What does it take to be a good person? Different cultures have different answers.
The floors of Karni Mata Temple in Rajasthan, India, heave as masses of fat rats clamber to get to food offered by devout Hindu worshippers. Feed the rats, sight a white rat, or eat food discarded by rats, and you will be blessed. You are doing good just by being there. But if you accidentally step on a rat it is a grievous sin. Only the purchase and offering of an expensive golden rat statue offers hope of forgiveness.
Westerners may scoff at such superstition, but are they so different?
Ask yourself, are you a good person if you plant trees once in a while and stop kids from teasing animals? It is not enough.
From President to movie actor to kindergarten teacher, the storyline is that we have a moral duty to save the planet from runaway global warming. Various tangible sacrifices—good deeds—are demanded as evidence of true devotion to the cause.

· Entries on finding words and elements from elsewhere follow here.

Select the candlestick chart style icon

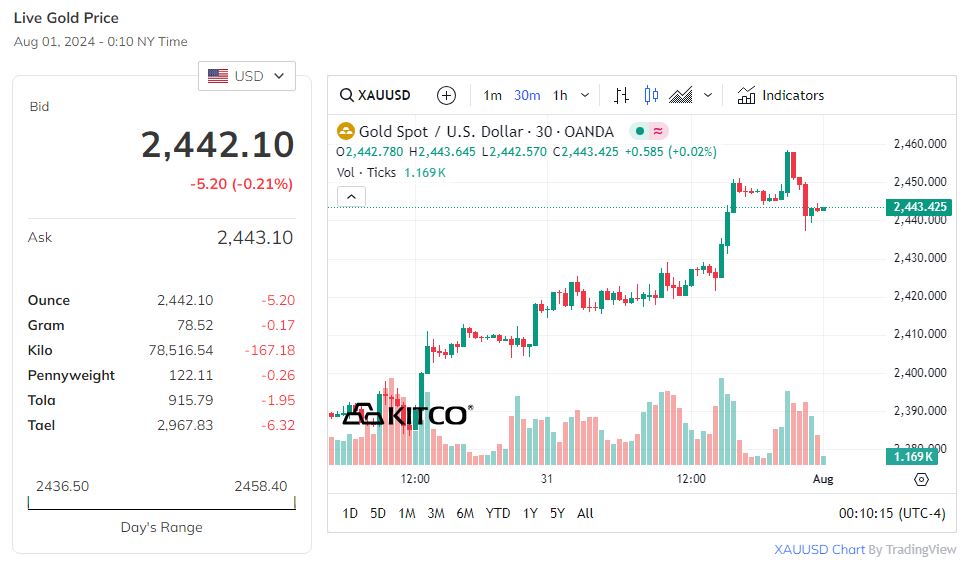651,96
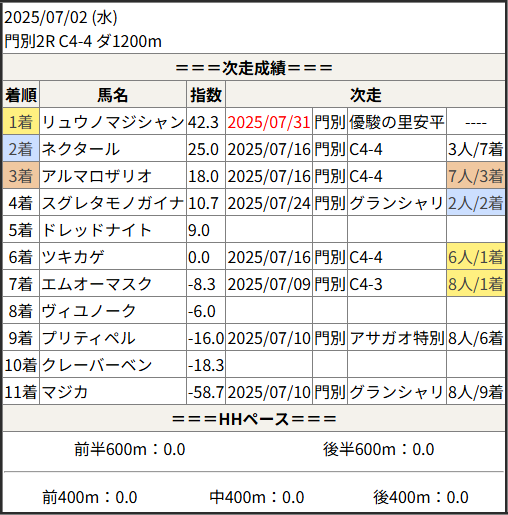Click horse name プリティペル
508x515 pixels.
coord(88,338)
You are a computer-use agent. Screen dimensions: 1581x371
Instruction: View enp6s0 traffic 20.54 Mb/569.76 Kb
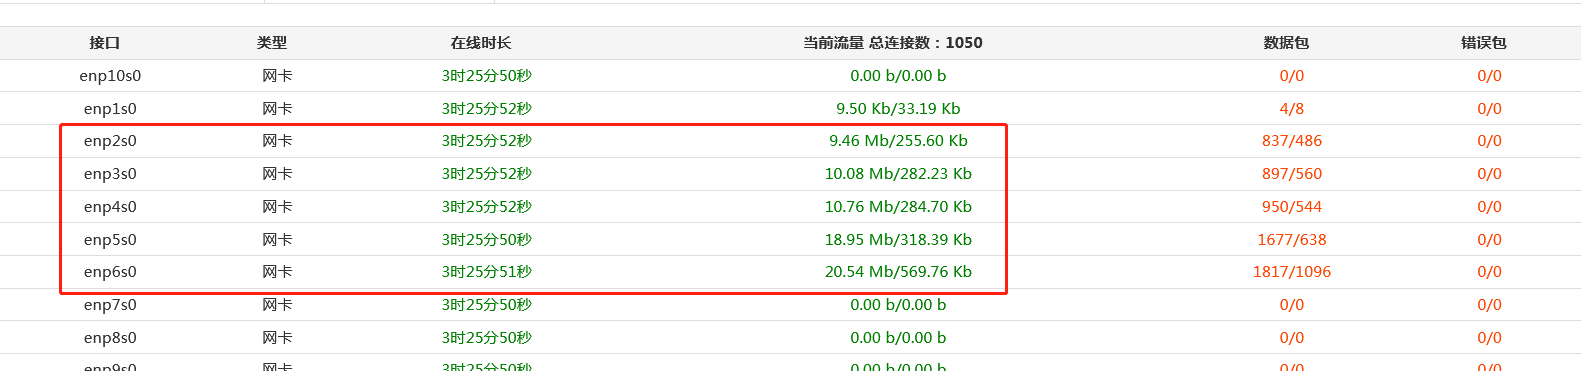(x=898, y=272)
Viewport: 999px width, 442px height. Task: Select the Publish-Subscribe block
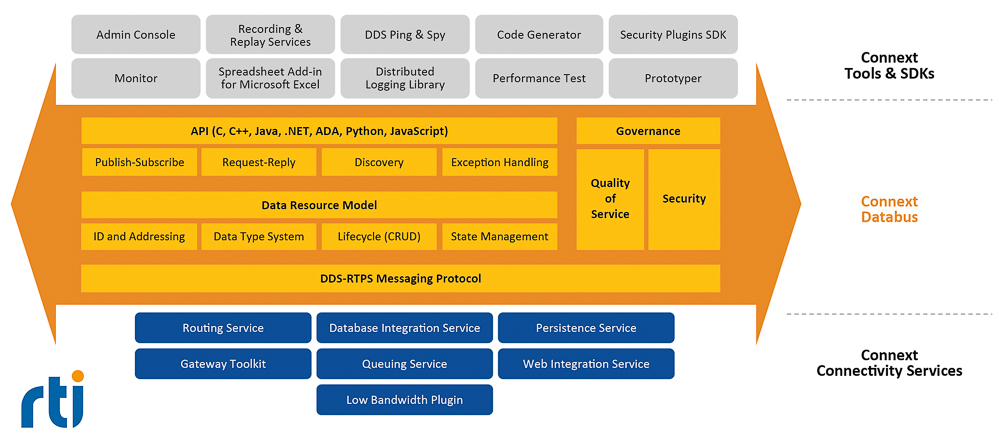tap(140, 162)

It is certainly a paradigm shift when it becomes culturally normal to ask, as one website does, “Can you save the earth by simply wiping?” Do such acts as using only two squares to clean up after a toilet visit, or driving a hybrid car, or not driving at all make a person good?
You know you are part of a cultural phenomenon when the notorious South Park television show pokes fun at the new religion of green. In one episode a deadly attack of Smug afflicts the little mountain town whose residents all drive a hybrid vehicle called the Pious.
James Hansen, the Dr. Strangelove of global warming, and a space physicist like myself, piously told Supreme Master Ching Hai: “Be veg, go green, save the planet.” Groovy, man.
Surely men like Hansen are much too sophisticated and cosmopolitan to be seduced by ancient pagan superstition and nature worship. It is not as if he is calling for rat worship. To be sure the environmentalist movement is far too broad and nuanced to be allured by pagan religion alone. Right?
Nevertheless, in a palpable way environmentalism provides the foundation of an alternative religion for those who reject the uniquely Christian view of humans as the image of God.
Politicians command devotion to Mother Earth, movie stars scold, and the media wrings its hands in despair. In Los Angeles, James Cameron said of his blockbuster Avatar, “Look, at this point I’m less interested in making money for the movie and more interested in saving the world.” Cameron sees his work as a charitable donation, like Christians see their tithes as a way to support the propagation of the gospel. “Some percentage of the presumably-massive ‘Avatar’ sequel gross will go to charity,” Cameron said in an interview. “Fox has partnered with me to donate a chunk of the profits to environmental causes that are at the heart of the ‘Avatar’ world.”
Radical environmentalism has become, as Al Gore dreamed in his Nobel Prize speech, “the central organizing principle of the world community.” It is a religion with a vision of sin and repentance, heaven and hell. It even has a special vocabulary, with words like “sustainability” and “carbon neutral.” Its communion is organic food. Its sacraments are sex, abortion, and when all else fails, sterilization. Its saints are Al Gore and Leo DiCaprio.
Guilt ridden? Well, now people with money to burn can buy indulgences just as in the medieval Roman Church. Forgiveness for sins is only a carbon offset away.
It is possible to calculate the extent of one’s sins online. According to TerraPass, over the past three years my weekly driving has resulted in about 5,224 pounds of CO2 a year, and for a mere $29.95 I can buy an indulgence that will offset the environmental impact of my reckless, indeed sacrilegious, lifestyle.
These carbon offsets will do as little for the salvation of the world as indulgences would for my soul. But for people with a desperate spiritual hunger, they are both panacea and penance—a promise of guilt-free living and a purpose-driven life. Rat’s chance to that.
Perhaps we should remember what the Apostle Paul said in Colossians 2:20–23 about asceticism and apply it to this issue:
If with Christ you died to the elemental spirits of the world, why, as if you were still alive in the world, do you submit to regulations—”Do not handle, Do not taste, Do not touch” (referring to things that all perish as they are used)—according to human precepts and teachings? These have indeed an appearance of wisdom in promoting self-made religion and asceticism and severity to the body, but they are of no value in stopping the indulgence of the flesh.”